CNN – A five-year dig into the side of Rome’s Palatine Hill yielded treasure last week when archaeologists discovered a deluxe banquet room dating from around the first or second century BC, featuring a sizable, intact and brightly colored wall mosaic.

Estimated to be around 2,300 years old, the work is part of a larger aristocratic mansion, located near the Roman Forum, that has been under excavation since 2018.

Almost five meters long (16.4 ft) and featuring depictions of vines, lotus leaves, tridents, trumpets, helmets and mythological marine creatures, the mosaic scene was painstakingly created using mother of pearl, shells, corals, shards of precious glass and flecks of marble. The piece is framed by polychrome crystals, spongy travertine, and exotic, ancient Egyptian blue tiles.

Being buried under the earth on Rome’s Palatine Hill has protected this fragile mosaic from the elements for centuries.
Emanuele Antonio Minerva/MiC

What makes this discovery “unmatched,” said archaeologist Alfonsina Russo, head of the Colosseum Archaeological Park in charge of the site, is not only the incredible conservation of the mosaic, but its decoration which also features celebratory scenes of naval and land battles likely funded — and won — by an extremely wealthy aristocratic patron who commemorated the victories on their walls.

The intricacy of the mosaic’s depictions of victory have surprised the team working on the project. They show a coastal walled town with lookout towers and loggias — which Russo said could be an ideal or a real-life location — sitting atop a cliff designed with pieces of travertine rock. Scenes of sailing ships with raised sails also feature, alongside depictions of mythical sea monsters swallowing enemy fleets.

Archaeologists are trying to ascertain whether the delicate — and expensive, for the time — coral branches used in the display came from the Mediterranean or the Red Sea (the nearest and most common oceans used by Romans to extract materials). A rare bluish glass paste also featured in the design likely came from the ancient Egyptian city of Alexandria, the team believe.

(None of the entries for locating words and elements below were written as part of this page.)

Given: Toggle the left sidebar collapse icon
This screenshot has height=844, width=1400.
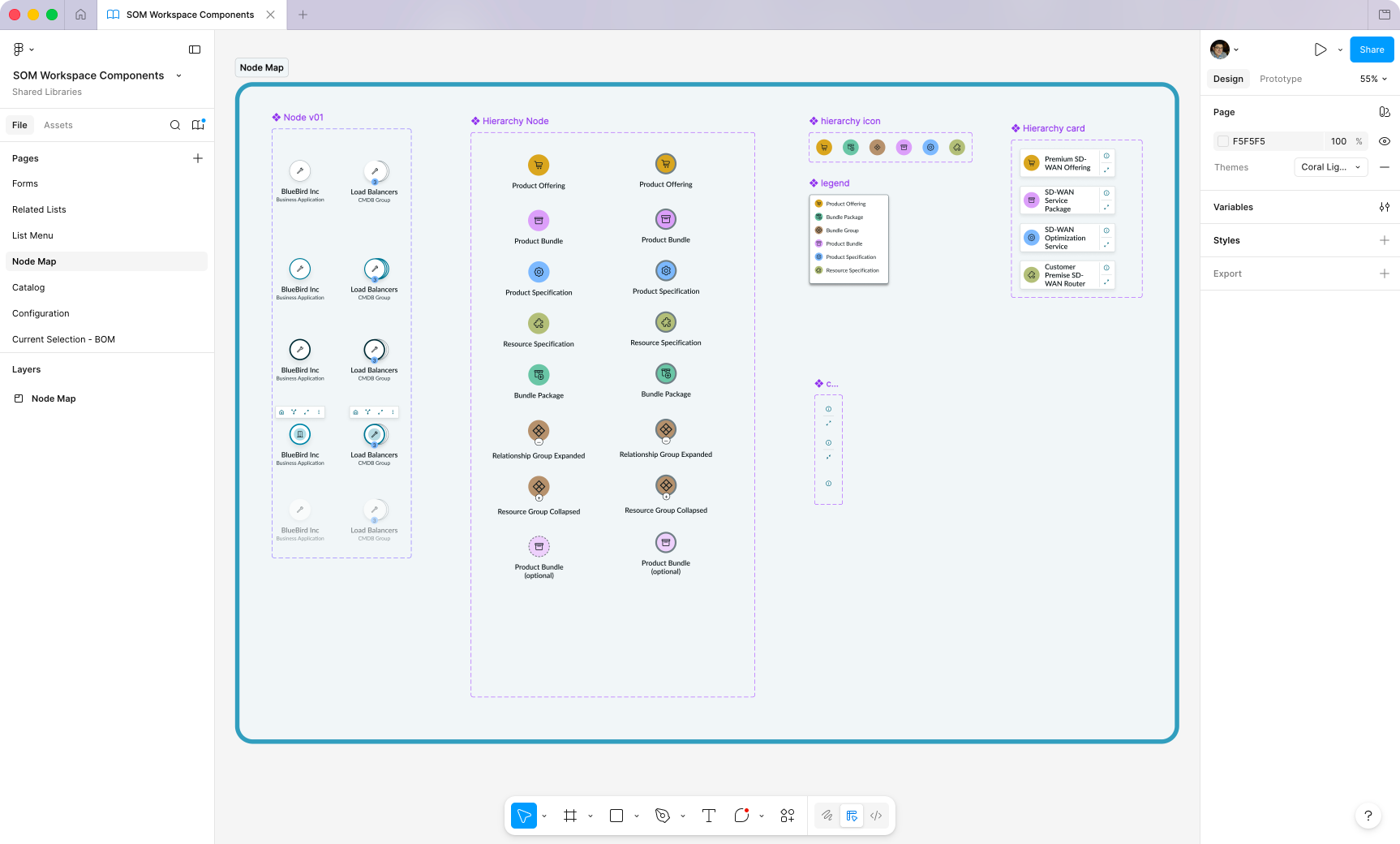Looking at the screenshot, I should pos(195,50).
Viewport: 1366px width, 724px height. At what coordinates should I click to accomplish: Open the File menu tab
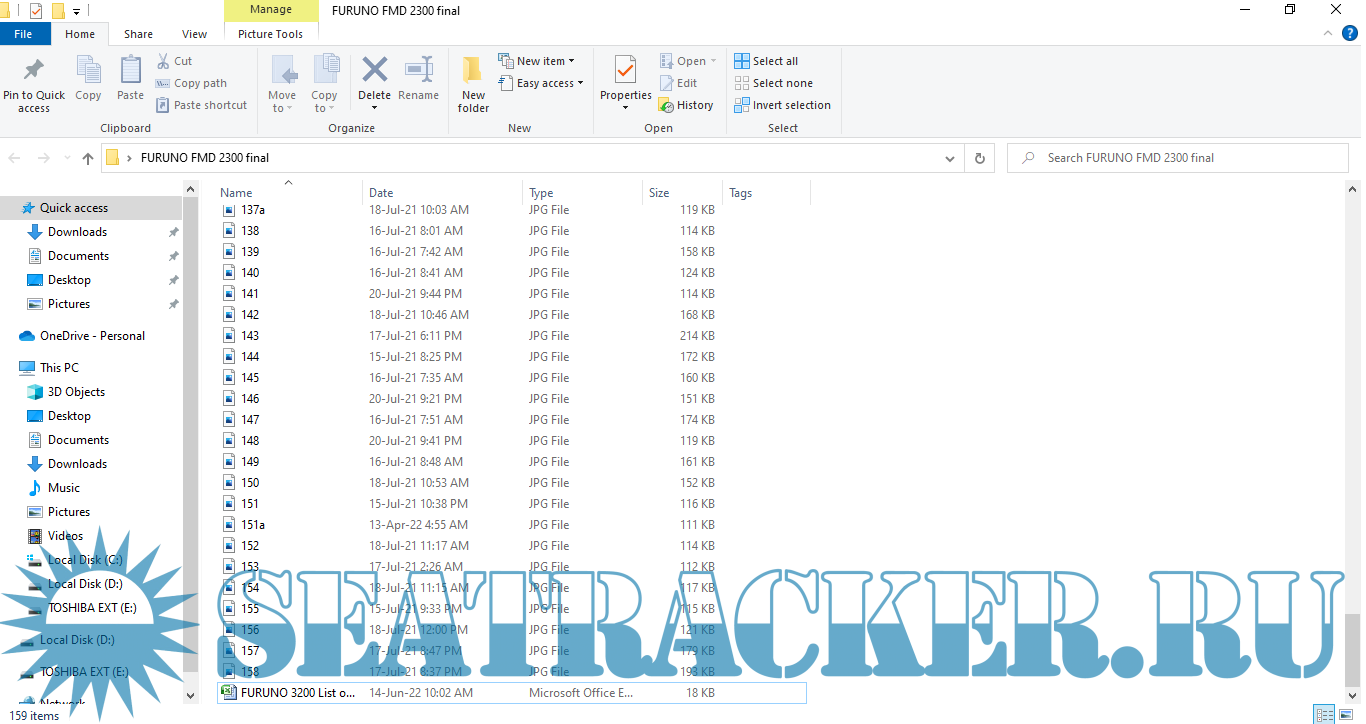click(23, 34)
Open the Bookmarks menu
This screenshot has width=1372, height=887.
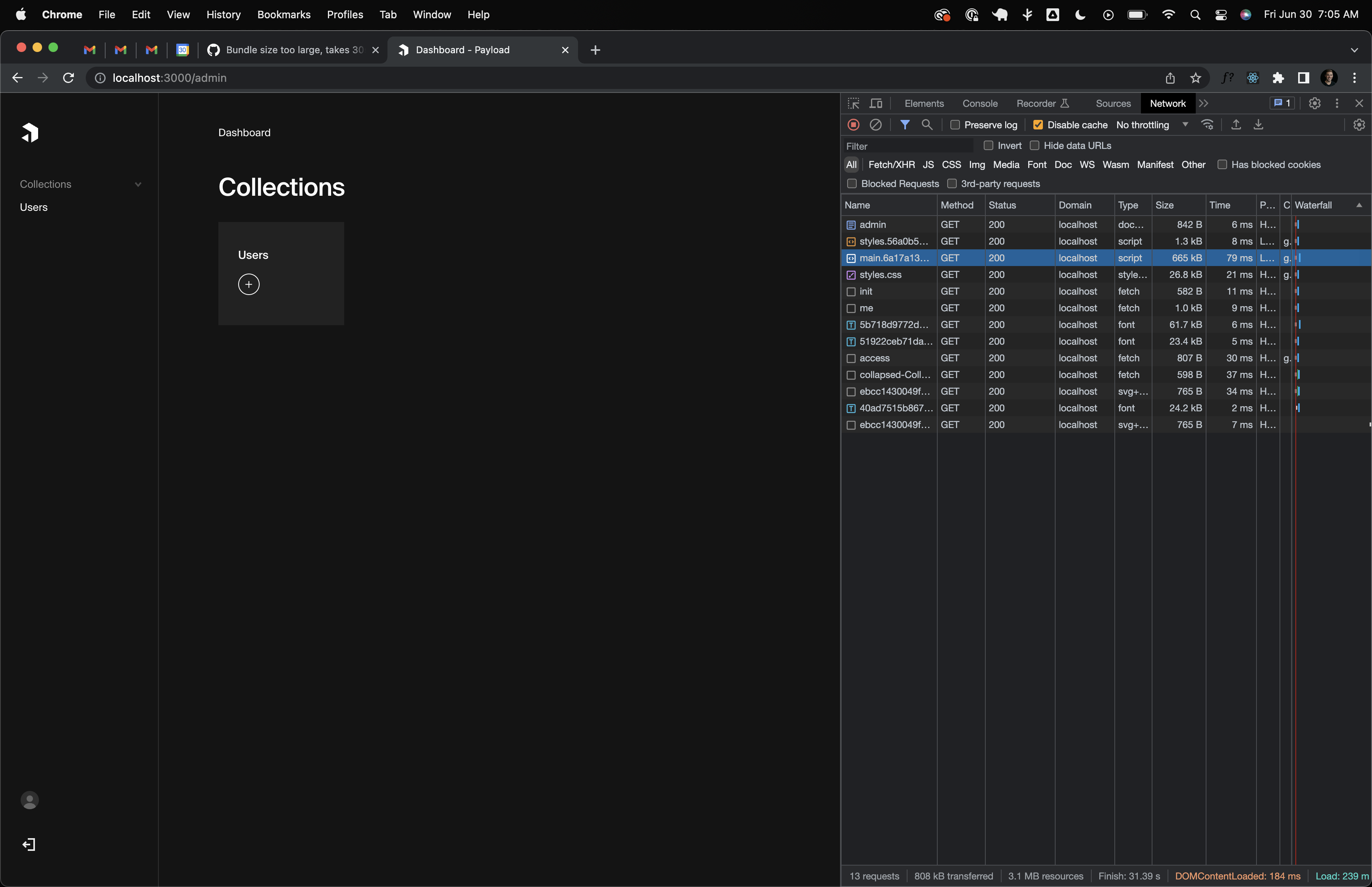(x=284, y=14)
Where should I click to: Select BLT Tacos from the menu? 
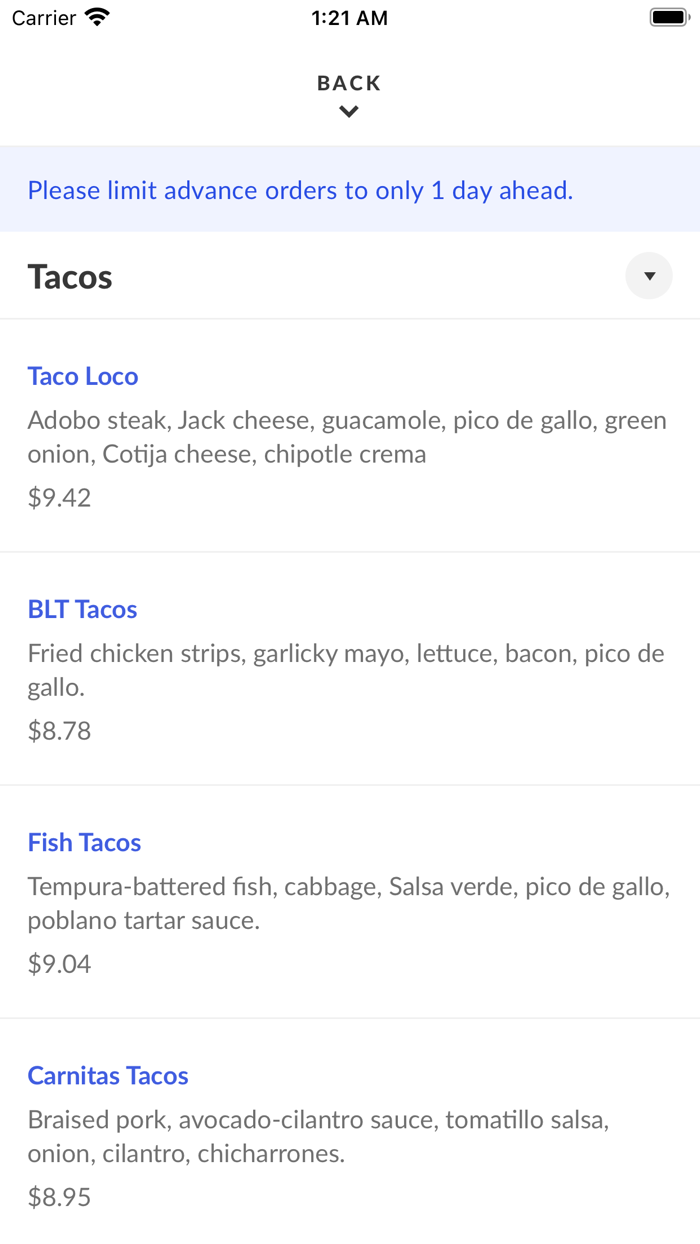tap(82, 609)
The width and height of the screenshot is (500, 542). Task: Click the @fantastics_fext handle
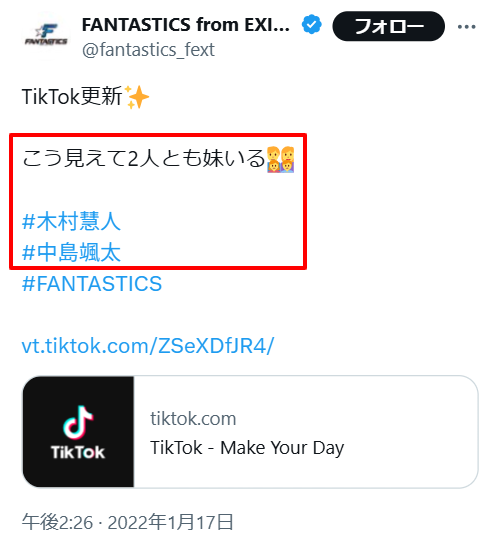point(148,50)
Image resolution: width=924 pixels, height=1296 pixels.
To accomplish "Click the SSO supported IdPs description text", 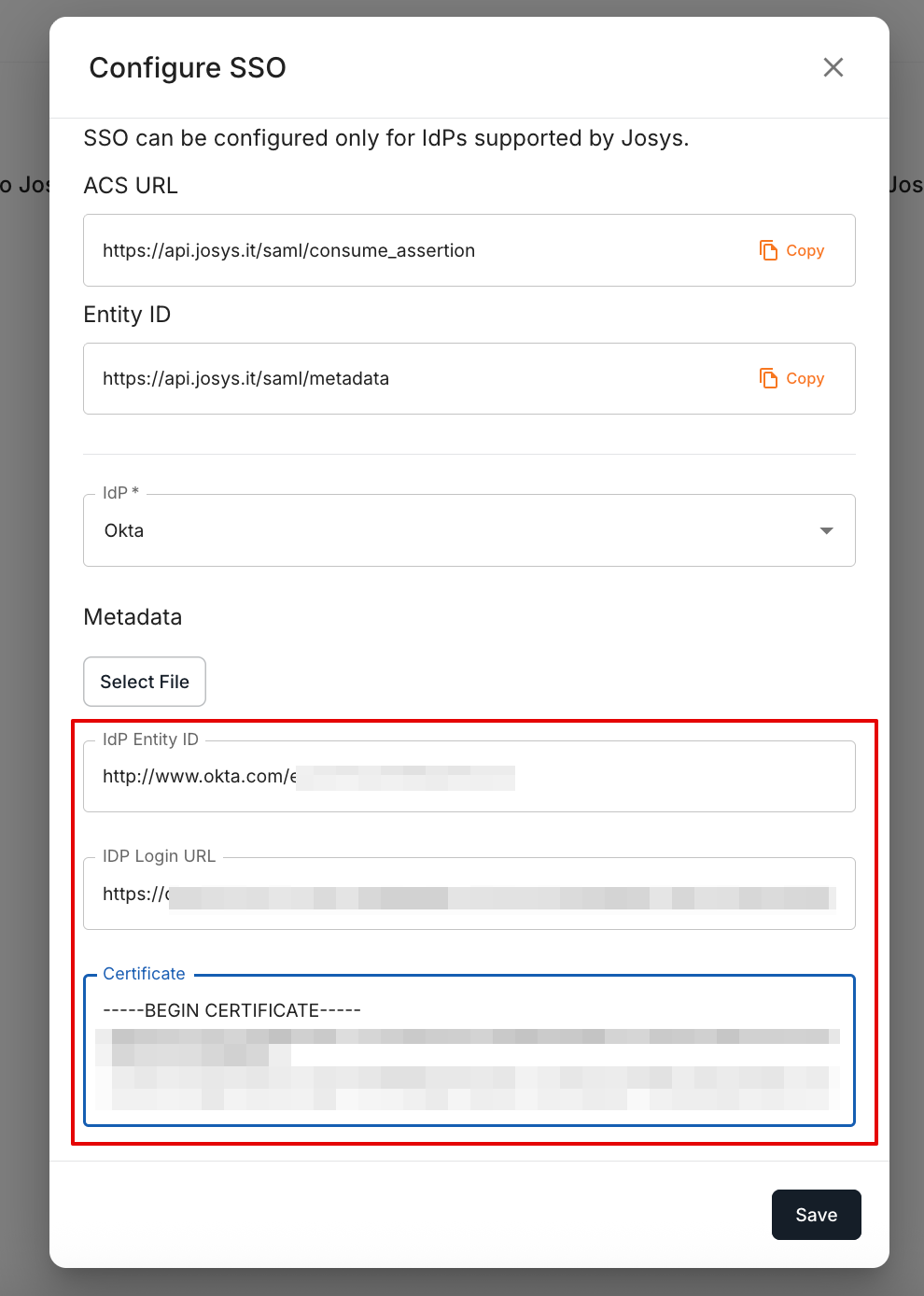I will [x=385, y=138].

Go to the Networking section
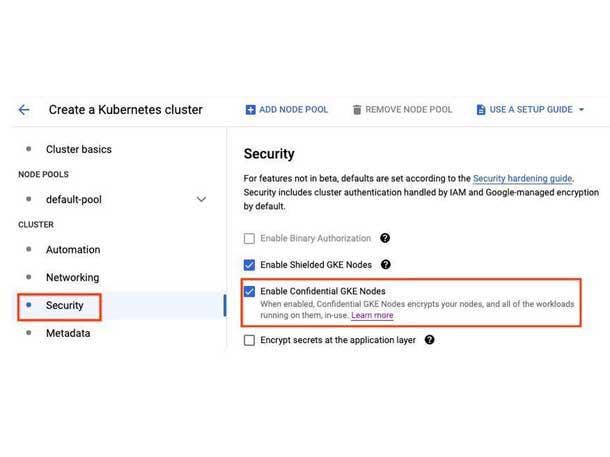tap(72, 278)
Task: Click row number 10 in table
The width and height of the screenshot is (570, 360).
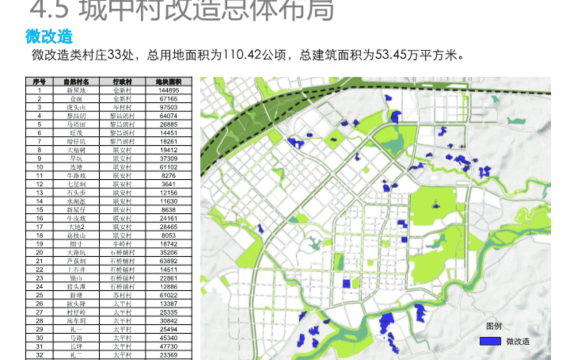Action: (40, 167)
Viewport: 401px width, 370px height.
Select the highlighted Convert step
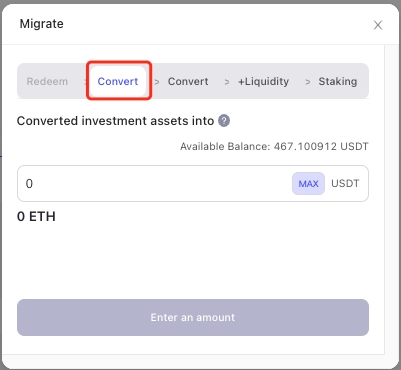coord(118,81)
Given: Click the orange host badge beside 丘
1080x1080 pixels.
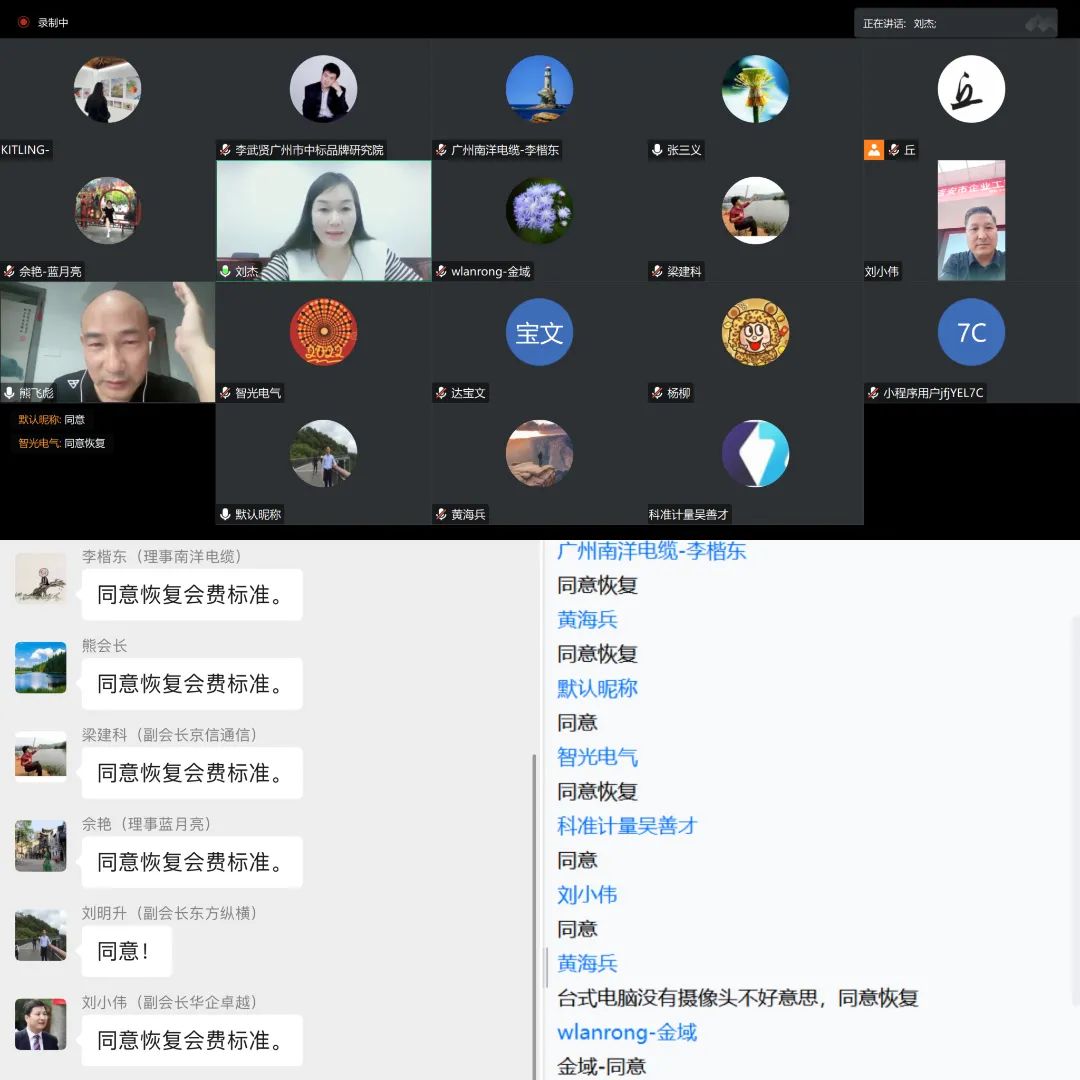Looking at the screenshot, I should (874, 150).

“This banquet hall, which measures 25 square meters (270 square foot), is just one space within a ‘domus’ (the latin word for house) spread on several floors,” Russo told CNN in an interview. “In ancient times, when powerful noble families inhabited the Palatine Hill, it was customary to use rich decorative elements as a symbol to show-off opulence and high social rank.”

The chamber, deemed a “jewel” by Russo, was an outdoor banquet hall overlooking a garden, likely used during summer to entertain guests.

Such an elaborate space would also have been used to impress guests with water games, which were very popular amongst nobility at the time. “We have found lead pipes embedded within the decorated walls, built to carry water inside basins or to make fountains spout to create water games,” said Russo.

Marco Rossi, professor of Roman antiquities and head of the mosaic lab at Rome’s Università degli Studi di Roma Tre pointed out that these summer banquet rooms were not only somewhere that hosts and guests would go to relax but also used by the mansion owner as a signifier of their wealth and rank.

“Mosaics are usually found on floors, but this runs across the entire front wall and has been incredibly well-preserved,” said Rossi of the piece. “It’s not been ruined by the weight of debris — as can happen to some mosaics on the ground — and despite being delicate, it hasn’t so much as chipped across the centuries.”

The discovery of an entire wall mosaic is extremely rare, Rossi added, not least because these pieces are more delicate than those for the floor which were designed to be walked upon and withstand pressure.

The location of the grand home has also helped the wall’s preservation, scientists believe. Positioned on the side of Rome’s famous Palatine Hill and subsequently covered over by centuries of mud and earth as the land has moved, the structure and treasures within it have been protected from the air and light by layers of ground.

While this new discovery still has a lot of secrets to reveal — why the property was abandoned and how long ago, for example — Russo believes there is one mystery archaeologists could perhaps solve: The identity of its owner, likely a Roman senator.

Work continues to uncover more of the secrets of the large home, which could have once belonged to a Roman senator.